We present a decision procedure for the $\forall \exists$-theory of $\mathcal {D}[{\mathbf {0}}, {\mathbf {0}}’ ]$, the Turing degrees below ${\mathbf {0}}’$. The two main ingredients are a new extension of embeddings result and a strengthening of the initial segments results below ${\mathbf {0}}’$ of [Le1]. First, given any finite subuppersemilattice $U$ of $\mathcal {D}[{\mathbf {0}}, {\mathbf {0}}’ ]$ with top element ${\mathbf {0}}’$ and an isomorphism type $V$ of a poset extending $U$ consistently with its structure as an usl such that $V$ and $U$ have the same top element and $V$ is an end extension of $U - \{ {\mathbf {0}}’ \}$, we construct an extension of $U$ inside $\mathcal {D}[{\mathbf {0}}, {\mathbf {0}}’ ]$ isomorphic to $V$. Second, we obtain an initial segment $W$ of $\mathcal {D}[{\mathbf {0}}, {\mathbf {0}}’ ]$ which is isomorphic to $U - \{ {\mathbf {0}}’ \}$ such that $W \cup \{ {\mathbf {0}}’ \}$ is a subusl of $\mathcal {D}$. The decision procedure follows easily from these results. As a corollary to the $\forall \exists$-decision procedure for $\mathcal {D}$, we show that no degree ${\mathbf {a}} > {\mathbf {0}}$ is definable by any $\exists \forall$-formula of degree theory. As a start on restricting the formulas which could possibly define the various jump classes we classify the generalized jump classes which are invariant for any $\forall$ or $\exists$-formula.

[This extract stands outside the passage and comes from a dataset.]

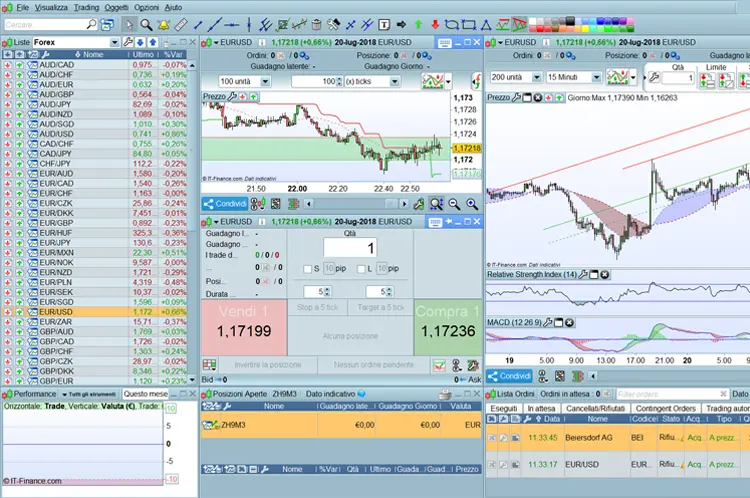Zoom out on the small EURUSD chart

tap(455, 204)
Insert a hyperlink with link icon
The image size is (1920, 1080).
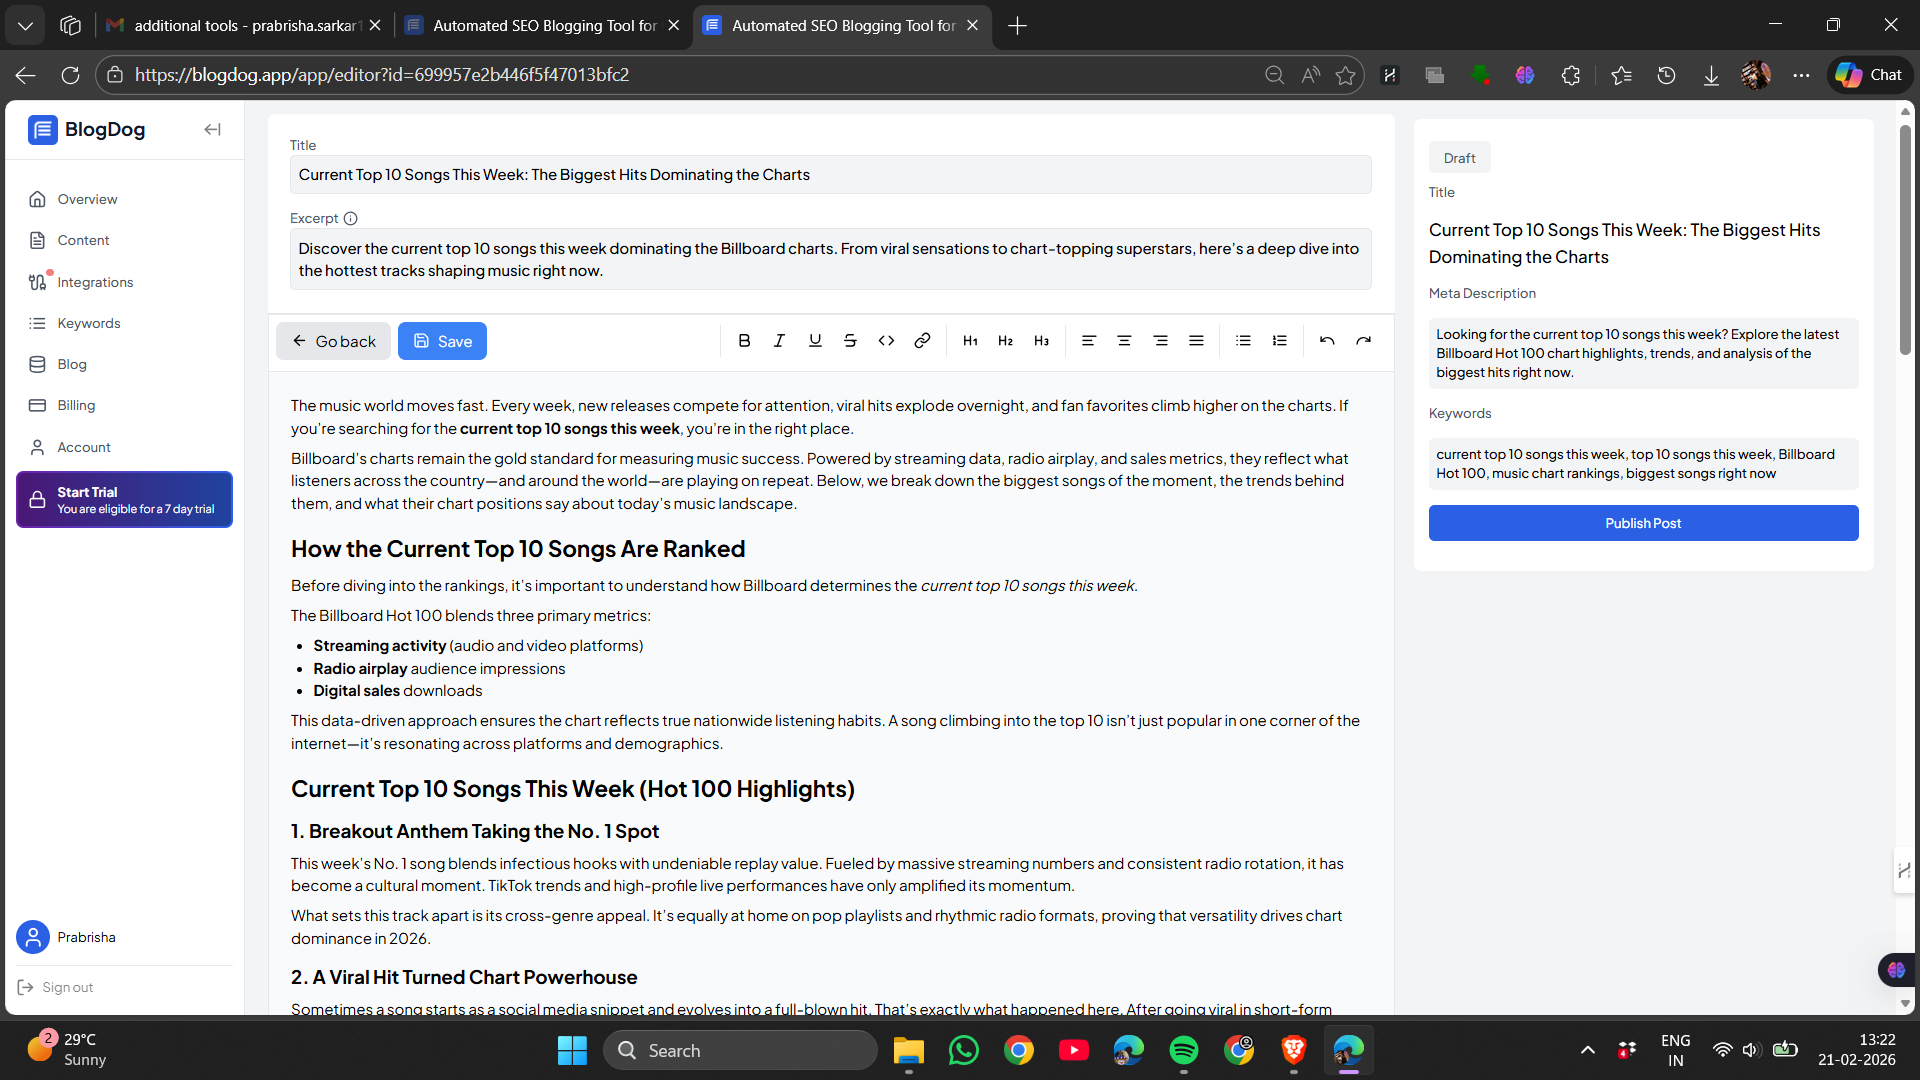tap(922, 341)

The analysis again uses the decision procedure for the $\forall \exists$-theory of $\mathcal {D}$. A similar analysis is carried out for the high/low hierarchy using the decision procedure for the $\forall \exists$-theory of $\mathcal {D}[{\mathbf {0}}, {\mathbf {0}}’ ]$. (A jump class $\mathcal {C}$ is $\sigma$-invariant if $\sigma ({\mathbf {a}})$ holds for every ${\mathbf {a}}$ in $\mathcal {C}$.)